KHS, an agency of the Kentucky Tourism, Arts and Heritage Cabinet, has more than 3,300 members to whom it provides support and educational services. Outreach programs collaborate with more than 430 local historical organizations. KHS is administered by an executive committee, and supported by the KHS Foundation, a 501(c)(3) organization. 

Our Mission
KHS engages people in the exploration of the commonwealth's diverse heritage. Through comprehensive and innovative services, interpretive programs and stewardship, we provide connections to the past, perspective on the present and inspiration for the future.

Our Vision
The Kentucky Historical Society will be the recognized leader in helping people understand, cherish and share Kentucky's stories.

Our Work
KHS collects, preserves, conserves, interprets and shares information, memories and materials from Kentucky's past to assist those interested in exploring and preserving that heritage. KHS is guided in its work by a new strategic plan, in effect July 1, 2010 through June 30, 2013.

History of the Building
Gideon Shryock, an early Kentucky architect, designed the Old State Capitol when he was only 25 years old. Shryock used architectural symbolism to connect the vigorous frontier state of Kentucky with the ideals of classical Greek democracy. The building, which introduced Greek-Revival architecture to the United States west of the Appalachian Mountains, is widely recognized as a beautiful masterpiece of 19th-century American architecture and boasts a self-supporting stone stairway, a light-flooded rotunda and dual legislative chambers.

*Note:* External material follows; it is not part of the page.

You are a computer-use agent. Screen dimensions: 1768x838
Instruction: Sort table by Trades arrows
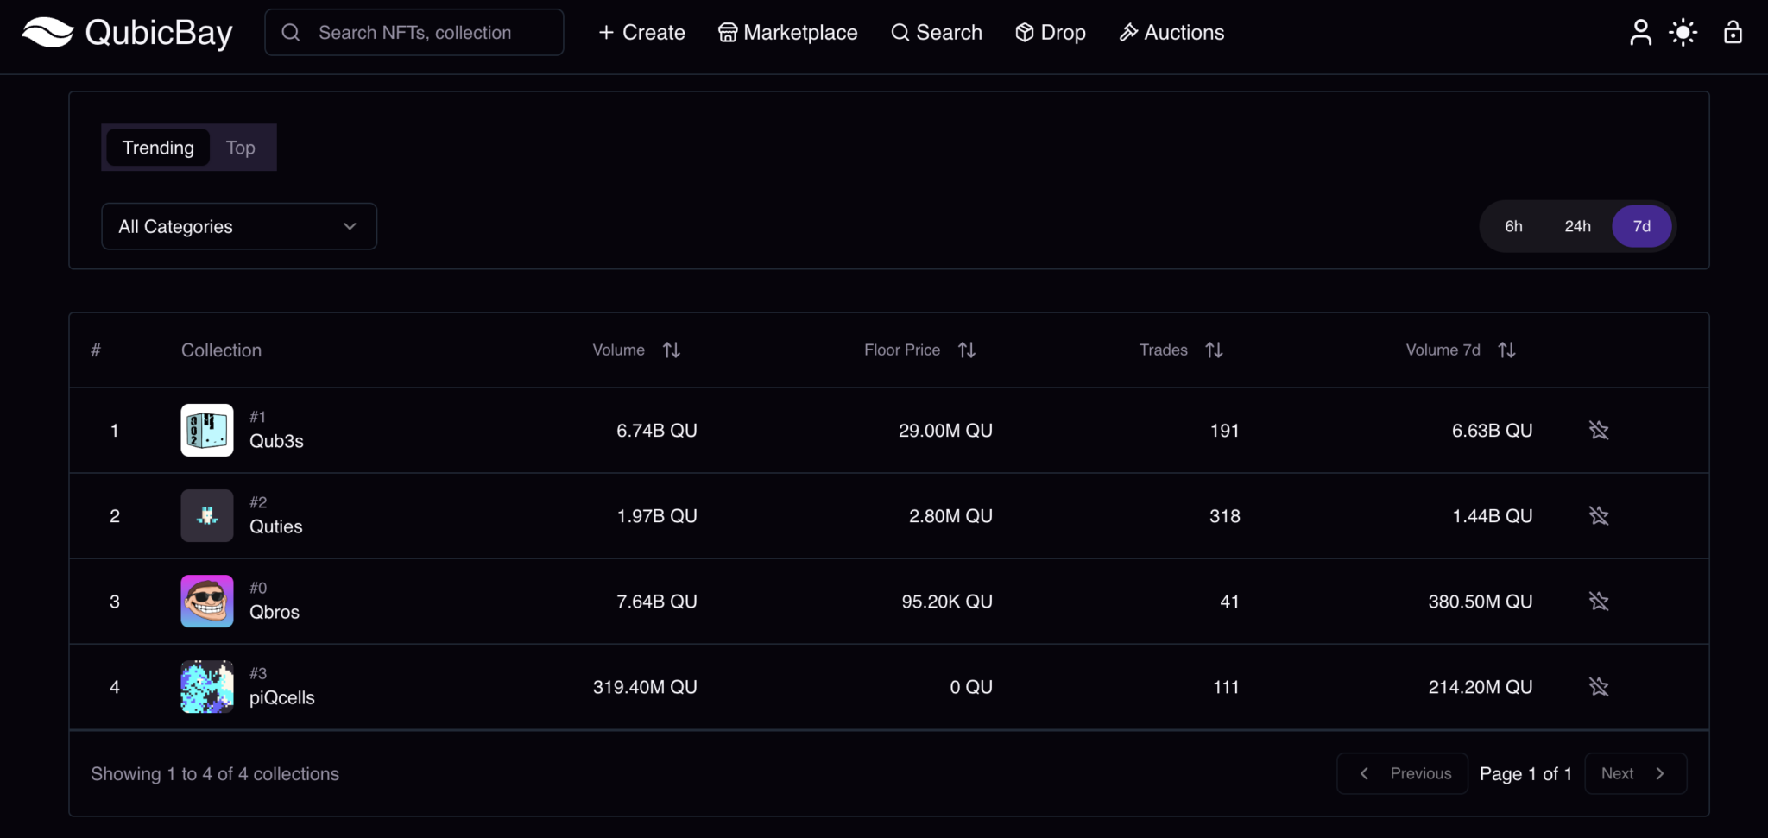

This was the only pro-Union state capitol occupied by the Confederate army during the Civil War. Plans to swear in a Confederate governor and establish a Confederate state government were ruined by the approach of the Union army just days before the Battle of Perryville in 1862.

In the aftermath of the bitterly contested gubernatorial election in 1899, the state legislature met here in 1900 to decide the winner. An assassin, hiding in an office in the Old Capitol Annex next door, shot the Democratic claimant, William Goebel, as he approached the Capitol. Armed citizens and State Guard soldiers occupied the grounds, and here for a time Kentuckians threatened to fight their own miniature civil war. A plaque marks the site outside the building where Goebel, the only governor in United States history to be assassinated while in office, fell.

Replaced by the New Capitol in South Frankfort early in the 20th-century, the building has served as the home of the Kentucky Historical Society since 1920. The subject of extensive restoration work since the early 1970s, the Old State Capitol looks today much as it did in the 1850s.